- **Supplied records**:
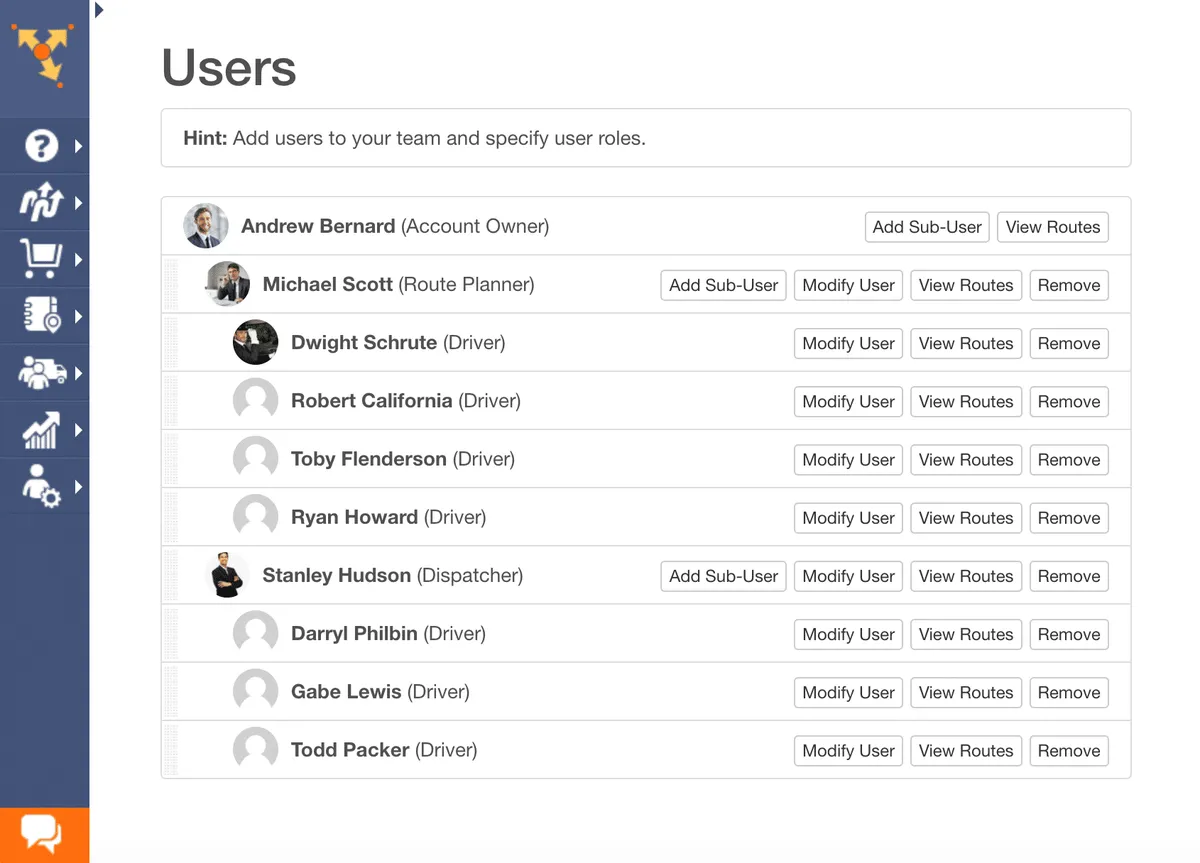This screenshot has height=863, width=1200.
Task: Add Sub-User under Michael Scott
Action: pos(723,285)
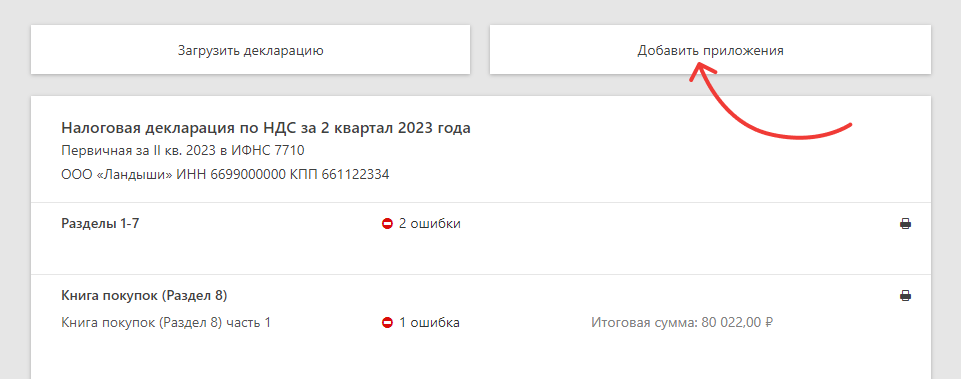Open the 1 ошибка error details
The image size is (961, 379).
[x=429, y=323]
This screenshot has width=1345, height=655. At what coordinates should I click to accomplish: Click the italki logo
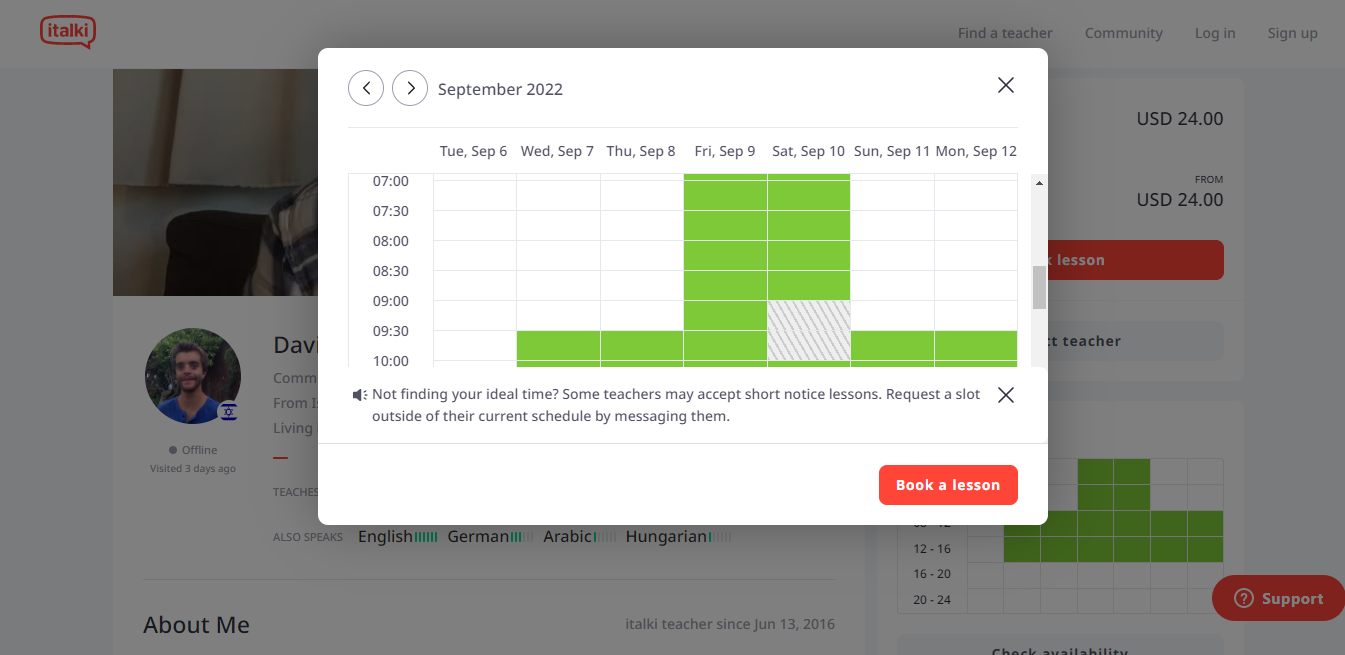click(x=67, y=33)
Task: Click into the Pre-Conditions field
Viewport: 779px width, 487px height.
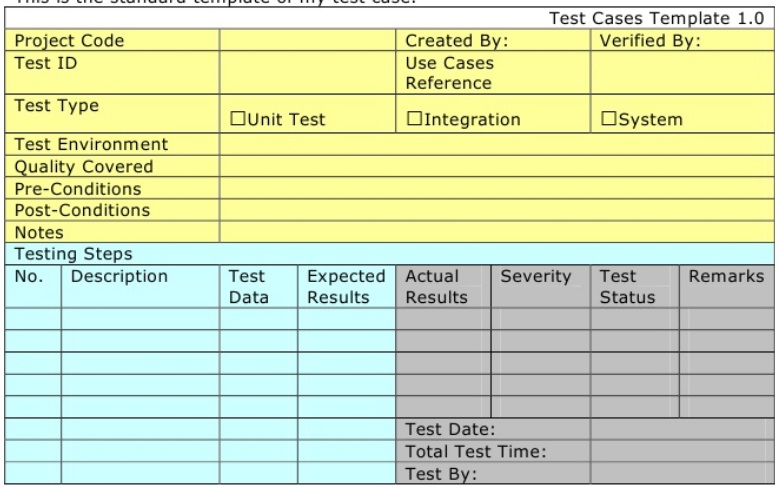Action: coord(494,188)
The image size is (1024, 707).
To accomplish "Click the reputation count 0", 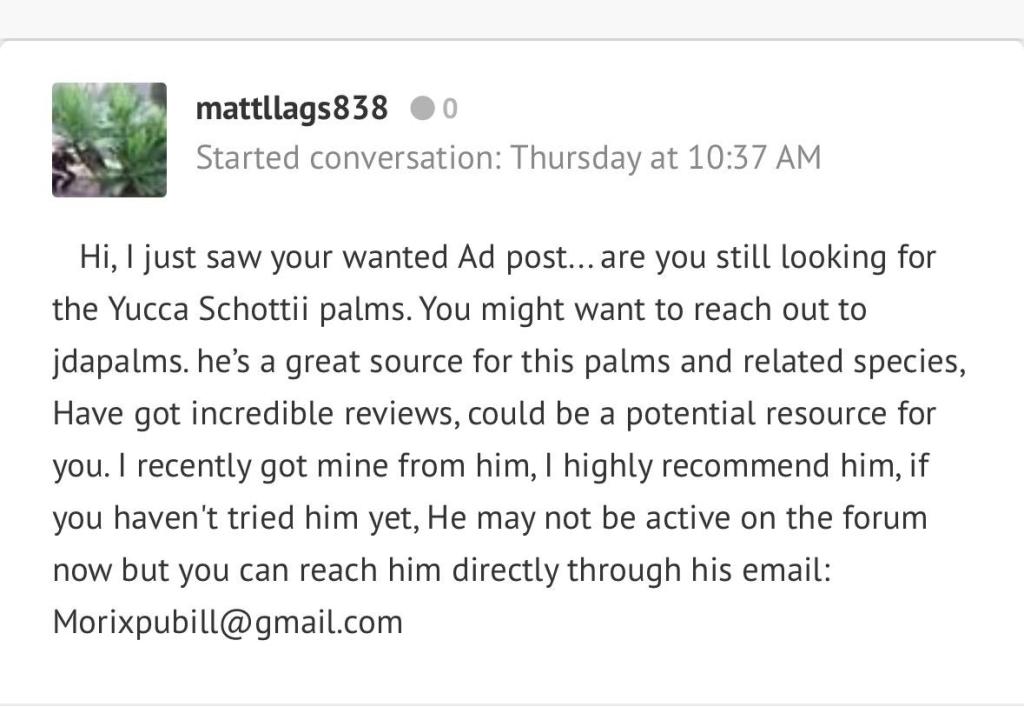I will pyautogui.click(x=450, y=108).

- **What is expected**:
Print, exactly, each line above from the one with "This screenshot has width=1345, height=655." to the one with "The image size is (1024, 707).", end lines included. Leave pictures out of it.

- **Answer box**:
This screenshot has width=1345, height=655. At what coordinates should I click to accomplish: Click the italki logo
click(x=67, y=33)
Task: Click into the Pre-Conditions field
Viewport: 779px width, 487px height.
Action: coord(494,188)
The image size is (1024, 707).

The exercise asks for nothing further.